_Data supplied:_
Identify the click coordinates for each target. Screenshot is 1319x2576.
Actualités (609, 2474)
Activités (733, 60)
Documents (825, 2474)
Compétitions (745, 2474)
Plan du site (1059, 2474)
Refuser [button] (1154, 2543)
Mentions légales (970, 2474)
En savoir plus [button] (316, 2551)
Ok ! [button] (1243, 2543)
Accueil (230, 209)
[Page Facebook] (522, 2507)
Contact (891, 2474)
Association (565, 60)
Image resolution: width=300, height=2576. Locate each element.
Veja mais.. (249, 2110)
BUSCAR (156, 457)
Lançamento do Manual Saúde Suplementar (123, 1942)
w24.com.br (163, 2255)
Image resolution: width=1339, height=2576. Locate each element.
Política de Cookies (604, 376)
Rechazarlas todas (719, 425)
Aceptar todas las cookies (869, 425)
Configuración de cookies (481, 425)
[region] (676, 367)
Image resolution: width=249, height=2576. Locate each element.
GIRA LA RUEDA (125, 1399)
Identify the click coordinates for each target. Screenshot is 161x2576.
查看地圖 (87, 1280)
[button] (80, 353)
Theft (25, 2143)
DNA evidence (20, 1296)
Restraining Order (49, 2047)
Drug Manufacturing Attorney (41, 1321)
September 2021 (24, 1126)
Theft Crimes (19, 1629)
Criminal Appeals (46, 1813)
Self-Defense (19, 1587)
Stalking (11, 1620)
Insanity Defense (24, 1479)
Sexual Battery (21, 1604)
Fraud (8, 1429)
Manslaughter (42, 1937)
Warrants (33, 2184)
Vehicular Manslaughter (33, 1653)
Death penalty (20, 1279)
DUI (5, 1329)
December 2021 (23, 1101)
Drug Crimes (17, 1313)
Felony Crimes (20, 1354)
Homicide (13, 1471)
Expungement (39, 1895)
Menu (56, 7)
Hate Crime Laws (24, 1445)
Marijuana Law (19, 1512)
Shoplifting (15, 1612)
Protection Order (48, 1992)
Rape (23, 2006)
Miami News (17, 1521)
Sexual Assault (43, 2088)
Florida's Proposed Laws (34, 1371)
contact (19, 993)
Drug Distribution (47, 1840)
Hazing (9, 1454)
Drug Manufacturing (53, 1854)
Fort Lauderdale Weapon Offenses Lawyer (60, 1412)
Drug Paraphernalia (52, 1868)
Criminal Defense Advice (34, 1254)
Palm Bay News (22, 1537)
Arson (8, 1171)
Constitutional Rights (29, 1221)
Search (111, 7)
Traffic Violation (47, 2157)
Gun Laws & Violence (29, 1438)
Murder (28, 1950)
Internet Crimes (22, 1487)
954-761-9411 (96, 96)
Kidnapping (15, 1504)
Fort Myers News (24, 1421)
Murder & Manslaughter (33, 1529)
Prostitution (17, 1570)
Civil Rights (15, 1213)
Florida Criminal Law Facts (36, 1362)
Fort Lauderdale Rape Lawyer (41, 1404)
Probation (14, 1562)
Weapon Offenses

_How to complete this task:_
Note which lines carry the word "Defense" in the material, then copy each of them.

_Answer to the problem:_
Self-Defense (19, 1587)
Insanity Defense (24, 1479)
Criminal Defense Advice (34, 1254)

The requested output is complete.